Northrop lança mecânico robótico espacial para prolongar satélites

resumo de ~3 min

Novo mecânico robótico espacial

A Northrop Grumman iniciou a transição para uma nova geração de serviços orbitais destinada a prolongar a vida útil de satélites. Um Mission Extension Vehicle (MEV) da empresa se desconectou de um satélite de comunicações operado pela australiana Optus, após mais de um ano acoplado para mantê-lo na posição correta.

Em julho, quatro novas espaçonaves da Northrop foram lançadas ao espaço por um foguete Falcon 9, da SpaceX. Uma delas é o Mission Robotic Vehicle (MRV), satélite equipado com dois braços robóticos avançados, desenvolvido com participação da DARPA. As outras três são Mission Extension Pods (MEPs), módulos de propulsão mais simples.

Como funciona a extensão de vida

Os quatro veículos seguem para alvos a cerca de 27 mil milhas acima da Terra. Em 2027, o MRV deve usar seus braços robóticos para acoplar um dos MEPs ao satélite da Optus, permitindo que ele permaneça em órbita por mais anos.
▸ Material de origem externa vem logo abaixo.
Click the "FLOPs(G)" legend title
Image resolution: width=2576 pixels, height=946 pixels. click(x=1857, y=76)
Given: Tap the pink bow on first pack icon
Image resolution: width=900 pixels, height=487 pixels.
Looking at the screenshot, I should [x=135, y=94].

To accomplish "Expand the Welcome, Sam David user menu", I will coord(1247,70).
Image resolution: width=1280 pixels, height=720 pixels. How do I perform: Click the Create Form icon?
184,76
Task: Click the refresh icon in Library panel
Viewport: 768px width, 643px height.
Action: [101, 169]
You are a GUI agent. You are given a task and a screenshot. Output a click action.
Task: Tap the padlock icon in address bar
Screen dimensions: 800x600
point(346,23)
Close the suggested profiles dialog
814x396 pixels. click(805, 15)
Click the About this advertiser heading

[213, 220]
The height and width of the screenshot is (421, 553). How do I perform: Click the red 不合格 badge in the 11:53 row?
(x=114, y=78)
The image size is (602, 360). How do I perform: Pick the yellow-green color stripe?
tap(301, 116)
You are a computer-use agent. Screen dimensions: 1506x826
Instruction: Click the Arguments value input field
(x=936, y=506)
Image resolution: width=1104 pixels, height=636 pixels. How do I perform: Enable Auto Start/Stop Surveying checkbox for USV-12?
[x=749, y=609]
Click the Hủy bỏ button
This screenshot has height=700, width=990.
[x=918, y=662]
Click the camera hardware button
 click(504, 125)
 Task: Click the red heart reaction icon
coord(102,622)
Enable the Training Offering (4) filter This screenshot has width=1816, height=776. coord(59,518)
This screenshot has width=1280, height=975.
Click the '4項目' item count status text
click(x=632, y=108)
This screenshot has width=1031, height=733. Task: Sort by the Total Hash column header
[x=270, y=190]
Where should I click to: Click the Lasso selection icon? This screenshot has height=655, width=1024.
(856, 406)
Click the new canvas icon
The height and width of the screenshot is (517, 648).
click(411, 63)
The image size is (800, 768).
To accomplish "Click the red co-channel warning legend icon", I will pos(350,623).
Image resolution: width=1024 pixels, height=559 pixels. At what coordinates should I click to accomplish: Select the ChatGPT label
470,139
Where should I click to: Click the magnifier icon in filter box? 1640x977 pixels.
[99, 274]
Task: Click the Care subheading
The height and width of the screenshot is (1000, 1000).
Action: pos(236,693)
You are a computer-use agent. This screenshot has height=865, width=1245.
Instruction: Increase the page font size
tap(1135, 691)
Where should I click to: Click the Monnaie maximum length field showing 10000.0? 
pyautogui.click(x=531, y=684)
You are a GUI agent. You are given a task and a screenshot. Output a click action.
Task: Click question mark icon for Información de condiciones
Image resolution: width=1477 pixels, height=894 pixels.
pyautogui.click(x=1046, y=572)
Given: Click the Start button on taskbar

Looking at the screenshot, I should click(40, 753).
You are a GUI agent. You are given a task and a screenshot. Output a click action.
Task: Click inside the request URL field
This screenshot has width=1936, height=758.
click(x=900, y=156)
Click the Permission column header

Satélites de comunicação e sensoriamento costumam deixar de operar quando ficam sem combustível para manter a posição, não necessariamente por falha de computadores ou transmissores. O satélite da Optus foi lançado em 2009, com vida útil projetada de 15 anos. Se tudo funcionar conforme o previsto, ele poderá continuar operando - e gerando receita - por mais seis anos.

Modelo mais modular

Atualmente, há dois MEVs em órbita, lançados em 2019 e 2020, que já forneceram extensão de vida de dez anos a três clientes, incluindo dois satélites da Intelsat e o da Optus. O MEV-1 ficará em órbita de espera aguardando novo cliente, enquanto o MEV-2 permanece acoplado a um satélite da Intelsat até 2030.

O MRV representa uma evolução desse modelo: os operadores de satélites compram e passam a ser donos dos MEPs, que ficam permanentemente presos às suas espaçonaves. Isso libera o MRV para atender outros veículos, tornando a oferta mais barata.

Desafios técnicos e implicações

A operação exige tecnologia complexa, já que os veículos precisam se aproximar e acoplar autonomamente enquanto viajam a milhares de milhas por hora. Os MEVs usam uma sonda de acoplagem que se conecta aos bocais de propulsão dos satélites; o MRV fará o encaixe dos módulos por meio de braços robóticos.

Diferentemente da maioria dos satélites, o MRV foi projetado para ser reabastecido em órbita, servindo também como prova de conceito para futuras capacidades de manutenção espacial. Embora a tendência atual do setor seja lançar muitas espaçonaves baratas e substituíveis em órbitas baixas, como fazem Starlink e Amazon LEO, satélites grandes e caros em órbitas altas também podem se beneficiar da extensão de vida.

A Northrop afirma que seus veículos são voltados a missões de serviço, mas o envolvimento da DARPA e o possível interesse de clientes de defesa aumentam a relevância estratégica da tecnologia. A Força Espacial dos EUA já classificou uma espaçonave chinesa de manutenção com braços robóticos como arma potencial, por poder, em tese, capturar ou degradar satélites rivais. A empresa também vê possibilidade de uso do MRV em órbita baixa, inclusive para prolongar a operação de ativos valiosos.